Susan is co-chair of the firm’s Aerospace and Defense Industry Group and is a partner in the firm’s Government Contracts and Cybersecurity Practice Groups. She previously served as in-house counsel for two major defense contractors and advises a broad range of government contractors…

Susan is co-chair of the firm’s Aerospace and Defense Industry Group and is a partner in the firm’s Government Contracts and Cybersecurity Practice Groups. She previously served as in-house counsel for two major defense contractors and advises a broad range of government contractors on compliance with FAR and DFARS requirements, with a special expertise in supply chain, cybersecurity and FedRAMP requirements. She has an active investigations practice and advises contractors when faced with cyber incidents involving government information. Susan relies on her expertise and experience with the Defense Department and the Intelligence Community to help her clients navigate the complex regulatory intersection of cybersecurity, national security, and government contracts. She is Chambers rated in both Government Contracts and Government Contracts Cybersecurity. In 2023, Chambers USA quoted sources stating that “Susan’s in-house experience coupled with her deep understanding of the regulatory requirements is the perfect balance to navigate legal and commercial matters.”

Her clients range from new entrants into the federal procurement market to well established defense contractors and she provides compliance advices across a broad spectrum of procurement issues.

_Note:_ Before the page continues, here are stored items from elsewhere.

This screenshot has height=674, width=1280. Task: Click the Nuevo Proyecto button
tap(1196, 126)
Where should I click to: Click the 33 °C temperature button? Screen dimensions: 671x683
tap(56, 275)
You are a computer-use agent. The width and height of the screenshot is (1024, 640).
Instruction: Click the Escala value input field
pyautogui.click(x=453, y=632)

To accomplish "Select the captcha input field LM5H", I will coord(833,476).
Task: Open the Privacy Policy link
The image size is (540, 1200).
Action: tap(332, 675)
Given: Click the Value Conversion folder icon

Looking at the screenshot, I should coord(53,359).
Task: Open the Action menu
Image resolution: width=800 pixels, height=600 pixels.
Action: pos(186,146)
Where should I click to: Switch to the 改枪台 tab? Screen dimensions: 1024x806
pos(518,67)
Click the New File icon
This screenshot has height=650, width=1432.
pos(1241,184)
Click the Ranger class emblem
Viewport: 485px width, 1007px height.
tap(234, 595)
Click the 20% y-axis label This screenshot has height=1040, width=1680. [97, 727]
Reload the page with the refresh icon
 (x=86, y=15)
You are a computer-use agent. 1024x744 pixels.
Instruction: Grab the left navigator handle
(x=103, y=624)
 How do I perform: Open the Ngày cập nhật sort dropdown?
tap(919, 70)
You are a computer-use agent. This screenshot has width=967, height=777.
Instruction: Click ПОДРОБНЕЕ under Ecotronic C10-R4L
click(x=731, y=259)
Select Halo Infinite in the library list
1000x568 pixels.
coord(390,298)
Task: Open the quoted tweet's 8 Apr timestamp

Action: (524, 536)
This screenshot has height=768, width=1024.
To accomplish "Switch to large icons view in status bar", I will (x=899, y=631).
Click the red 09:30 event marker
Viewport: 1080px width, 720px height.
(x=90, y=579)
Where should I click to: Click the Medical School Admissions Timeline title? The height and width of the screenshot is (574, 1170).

Susan consistently remains at the forefront of legislative and regulatory changes in the procurement area, and in 2018, the National Law Review selected her as a “Go-to Thought Leader” on the topic of Cybersecurity for Government Contractors.

In her work with global, national, and start-up contractors, Susan advises companies on all aspects of government supply chain issues including:

  • Government cybersecurity requirements, including the Cybersecurity Maturity Model Certification (CMMC), DFARS 7012, and NIST SP 800-171 requirements,
  • Evolving sourcing issues such as Section 889, counterfeit part requirements, Section 5949 and limitations on sourcing from China
  • Federal Acquisition Security Council (FASC) regulations and product exclusions,
  • Controlled unclassified information (CUI) obligations, and
  • M&A government cybersecurity due diligence.

Susan has an active internal investigations practice that assists clients when allegations of non-compliance arise with procurement requirements, such as in the following areas:

  • Procurement fraud and FAR mandatory disclosure requirements,
  • Cyber incidents and data spills involving sensitive government information,
  • Allegations of violations of national security requirements, and
  • Compliance with MIL-SPEC requirements, the Qualified Products List, and other sourcing obligations.

In addition to her counseling and investigatory practice, Susan has considerable litigation experience and has represented clients in bid protests, prime-subcontractor disputes, Administrative Procedure Act cases, and product liability litigation before federal courts, state courts, and administrative agencies.

Susan is a former Public Contract Law Procurement Division Co-Chair, former Co-Chair and current Vice-Chair of the ABA PCL Cybersecurity, Privacy and Emerging Technology Committee.

Prior to joining Covington, Susan served as in-house senior counsel at Northrop Grumman Corporation and Motorola Incorporated.